Abstract

As the Earth's ozone layer, which blocks harmful UV radiation from reaching Earth's surface, becomes thinner, sunscreens have become one the most used and most important cosmetic products in recent decades. However, UV filters (both organic and inorganic) in the current synthetic sunscreen are found to affect the marine ecosystem negatively. They pollute the marine environment and cause damage to organisms’ reproductive and digestive systems (from microorganisms to mammals). Here, we use biologically inspired design with a problem and sustainability-driven approach to identify a possible plant or animal-inspired ingredients that could be extracted and used to obtain high protection from the sun while minimizing toxicity to human skin and pollution of the marine environment. We used Google, Google Scholar, and AskNature to identify solutions and evaluate their effectiveness. While the three search methods did not differ statistically in the number of initial solutions found, Google was perhaps surprisingly the one that generated the most hits. However, in terms of the most promising solutions, AskNature generated the most.
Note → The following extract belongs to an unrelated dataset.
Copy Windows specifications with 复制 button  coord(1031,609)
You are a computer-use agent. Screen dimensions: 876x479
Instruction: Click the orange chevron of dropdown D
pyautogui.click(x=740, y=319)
We identified nine solutions with a particularly high potential based on their UV absorption and potential for mass production for further development: raspberry seed oil, nanoparticles of ivy rootlets, cuticular wax of dwarf mountain pine, lichen extract, MAAs from cyanobacteria, MAAs from dinoflagellates, red sweat of hippopotamus, mucus from mushroom coral, and gadusol compound from marine organisms of which we found that nanoparticles of ivy rootlets, lichen extracts, and gadusol to be especially promising.